Пожимаю плечами: нет, не видела, да и какая разница?
— Так я и думал. Что ж, тогда позволь рассказать, дорогая моя девочка, то, о чем не желают помнить твои обожаемые драконы. Великий Перелом — их вина целиком и полностью. И начал войну не кто иной, как дед Дорнана. Могучий, прекрасный, не ведающий отказа алти-ардере прошлого. Боги наделили его властью и силой, но, увы, не послали мудрости, а может, наказали за чванливость и высокомерие любовью к одной из человеческих женщин, дочери мелкого князька. Наверное, она была веселой хохотушкой с золотыми косами, хотя, с тем же успехом могла быть темноволосой молчуньей, кто это помнит?
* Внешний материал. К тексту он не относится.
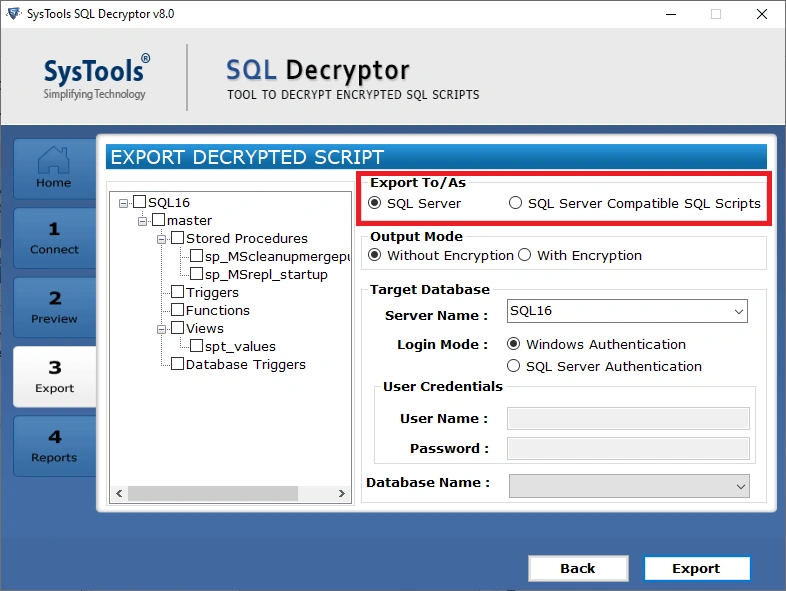Check the SQL16 server checkbox

coord(140,203)
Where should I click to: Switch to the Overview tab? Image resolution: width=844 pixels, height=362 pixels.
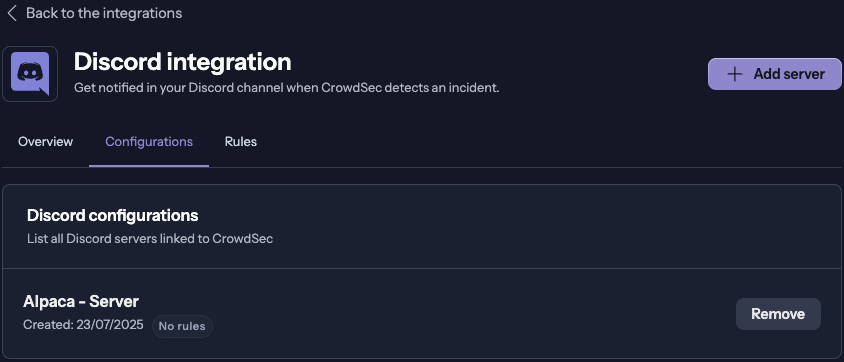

В их браке не было никакого смысла, у алти-ардере уже подрастал сын от байниан, а девушка вот-вот должна была выйти замуж за возлюбленного. Но единственное, что оказалось важно для дракона — это то, что она посмела отказать. Высмеяла его прилюдно, заявив, что не станет тратить свою молодость на жизнь с двуликим ящером, что настоящая любовь стоит больше, чем золото и знатность.
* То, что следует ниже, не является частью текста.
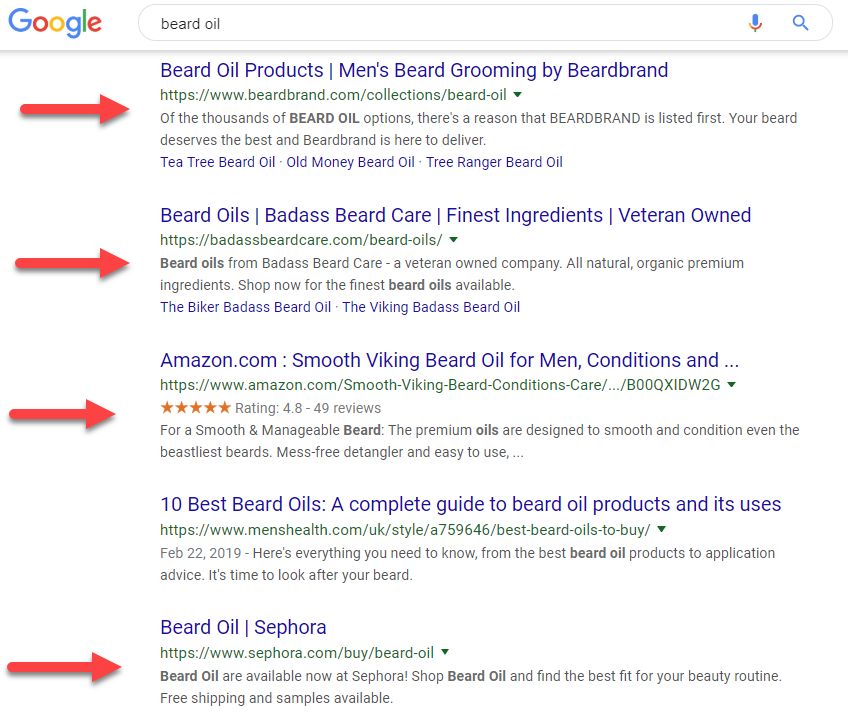Click the Google logo
Screen dimensions: 848x723
pos(54,23)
— К чему это всё? — перебиваю Риана.
— О, скоро поймешь. Владыка ушёл, затаив страшную обиду, чтобы вернуться под покровом ночи, выжигая и разрушая человеческие дома. Он убил всех до единого: детей, взрослых, стариков. Жениха своей возлюбленной сжег на её глазах. Саму строптивицу, конечно, пощадил, забрав в роскошный замок. Не из милости, разумеется, а чтобы насильно сделать своей в ту же ночь. И сделал, даже не смыв с лица пепла и гари пожаров, не стерев с рук кровь её отца и матери.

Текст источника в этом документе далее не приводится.